= Bi-partisan appointment republican model =

The bi-partisan appointment republican model was a proposal for Australian constitutional reform. If approved at referendum, the model would have established Australia as a republic with a head of state appointed by the Australian Federal Parliament. The model was put to the people at the November 1999 republican referendum and was defeated by 54.4% of voters.

==Model details==
Under the model, nominations for the head of state or president could have been made by any Australian citizen or group of citizens. These would have been received by a nominations committee established by Parliament. The committee would provide a report to the prime minister on the most suitable candidates for the position. The prime minister would select a candidate after securing support from the leader of the opposition. This bi-partisan part of the procedure gives the model its name.

The formal appointment of the head of state would have been made in a joint sitting of Parliament, attended by members of both the Senate and House of Representatives. A special two-thirds majority would have been required to ratify the candidate's appointment as head of state.

The powers of the proposed head of state would not have been substantially different from those of the reigning monarch and governor general. The head of state would have been vested with the powers of executive government, but those powers would have been normally exercised on the advice of ministers.
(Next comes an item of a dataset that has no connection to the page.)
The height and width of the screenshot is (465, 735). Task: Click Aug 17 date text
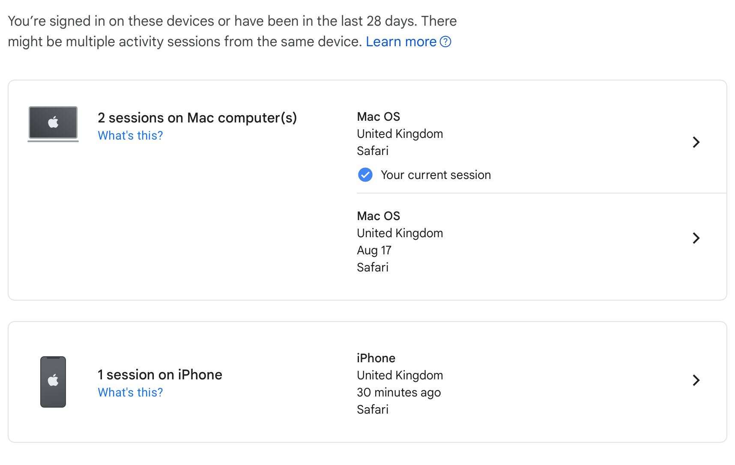374,250
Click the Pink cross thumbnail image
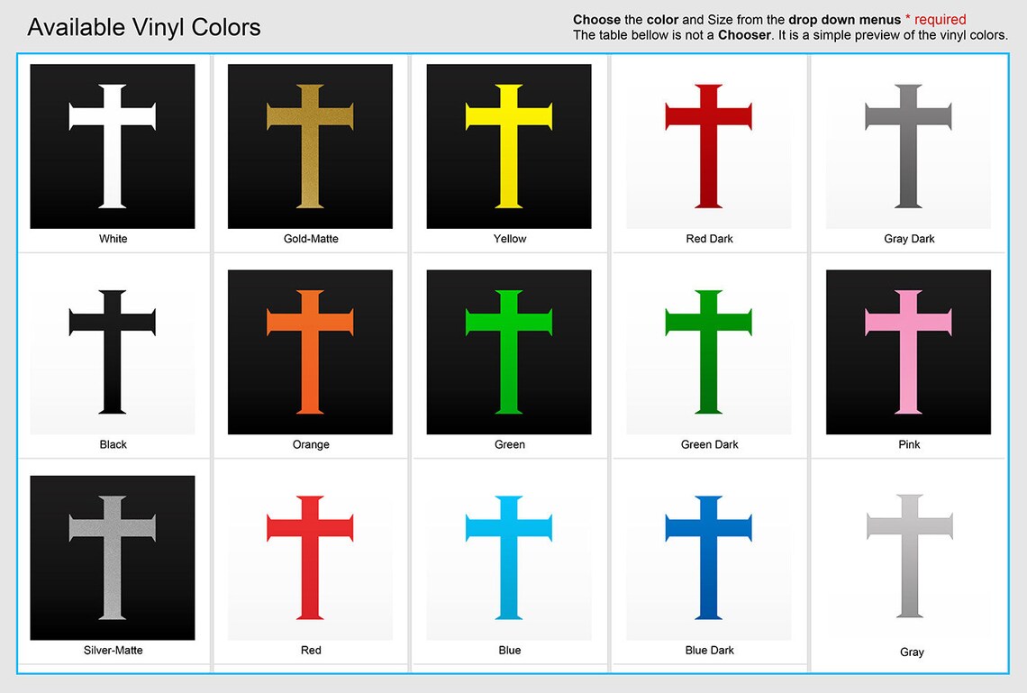Viewport: 1027px width, 693px height. (908, 351)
Under the model, the term of the head of state would have been five years. The head of state could have been removed by the prime minister, but this decision would have been subject to confirmation by the House of Representatives within thirty days. Any vacancy in the post would have been temporarily filled by the longest-serving state governor.

==Rationale==
If implemented, the model would have established an Australian republic by removing constitutional links to the monarchy. References to either king or governor-general in the Australian constitution would have been replaced by a reference to the president of Australia.

Supporters of the model argued that appointed presidents would carry out the presidential duties in a very similar fashion to the current governor-general, as the method of appointment requires the combined support of the major political parties. The president would continue to act on the advice of the prime minister, as to do otherwise would invite dismissal. Consequently, the change to a republic is argued to have minimal impact on the rest of Australia's parliament and government.

Although the 1999 referendum was limited to the federal jurisdiction, the model is able to be adopted with little modification by each of the six Australian states to formally break ties with the monarchy.

==Critique of the model==
The model was criticised for its lack of democratic qualities. The head of state is not elected by the people and the prime minister may legally ignore all nominations made by ordinary citizens. The model was specifically criticised for allowing the prime minister to dismiss the head of state.

The model was also criticised for its bi-partisan mechanism. According to some, the deliberate seeking of support by the prime minister to the opposition leader, who are by definition political adversaries, may influence the outcome of other policy contests. The mandate implicitly conferred by two-thirds of the parliament may encourage the president to make use of reserve powers.

==History==

The original model was developed by legal academic George Winterton, and influenced by systems used in Europe. The central concept was for a president, appointed by a two-thirds majority of parliament. Subsequent to a judicial process, the president could be dismissed by an absolute majority in both houses of parliament. After consulting with other experts, the proposal with drafted amendments was published in the Independent Monthly of March 1992 and was supported by the Australian Republican Movement (ARM).

In 1993 the model was reviewed as one of four options by the Republic Advisory Committee, chaired by Malcolm Turnbull, who shortly after became ARM chairman. Prime Minister Paul Keating presented a slightly altered version, providing both appointment and dismissal by a two-thirds majority of parliament. He declared that this version, often called the Keating-Turnbull Model, should be put to the people.

Under Prime Minister John Howard, the model was closely examined and criticised at the 1998 constitutional convention. The model evolved to incorporate a nominations committee and authority to dismiss the head of state was taken from the parliament and given to the prime minister. With these changes, the model was supported by a simple majority of 73 out of 152 delegates, 22 abstaining. An absolute majority of 89 then agreed it should be put to the people.

At the 1999 Australian republic referendum, the model was supported by opposition parties, progressives and some conservatives who feared a future directly elected president, while monarchists and those favouring other republican models rejected it. The referendum failed, with especially large majorities against in rural and outer suburban electorates.

After the defeat, the Australian Republican Movement downgraded the model's status from preferred to one of six possible options. Its long-term future is likely to depend on the result of a proposed models plebiscite, which would allow electors to directly show their support for this version of republicanism.